* **Exercise instructions**: Please copy out every line of the listing below in which the word "computer" appears.
····················
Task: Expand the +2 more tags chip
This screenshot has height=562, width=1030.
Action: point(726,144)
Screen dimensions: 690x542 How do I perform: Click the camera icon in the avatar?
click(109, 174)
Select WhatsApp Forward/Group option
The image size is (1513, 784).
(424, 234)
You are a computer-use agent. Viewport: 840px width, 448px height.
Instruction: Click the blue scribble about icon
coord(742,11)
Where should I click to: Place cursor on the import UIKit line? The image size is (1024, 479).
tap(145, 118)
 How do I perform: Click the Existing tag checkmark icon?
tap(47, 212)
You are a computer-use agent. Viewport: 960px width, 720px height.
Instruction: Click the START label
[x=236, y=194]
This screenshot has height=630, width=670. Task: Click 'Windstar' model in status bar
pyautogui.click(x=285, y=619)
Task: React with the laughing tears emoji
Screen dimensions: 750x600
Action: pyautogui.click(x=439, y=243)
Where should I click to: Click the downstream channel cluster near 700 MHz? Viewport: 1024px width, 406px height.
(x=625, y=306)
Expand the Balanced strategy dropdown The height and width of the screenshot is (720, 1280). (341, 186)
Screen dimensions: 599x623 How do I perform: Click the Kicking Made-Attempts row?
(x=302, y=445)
····················
* **Your response**:
You are a computer-use agent. Viewport: 840px width, 448px height.
You are a computer-use agent. Viewport: 960px width, 720px height.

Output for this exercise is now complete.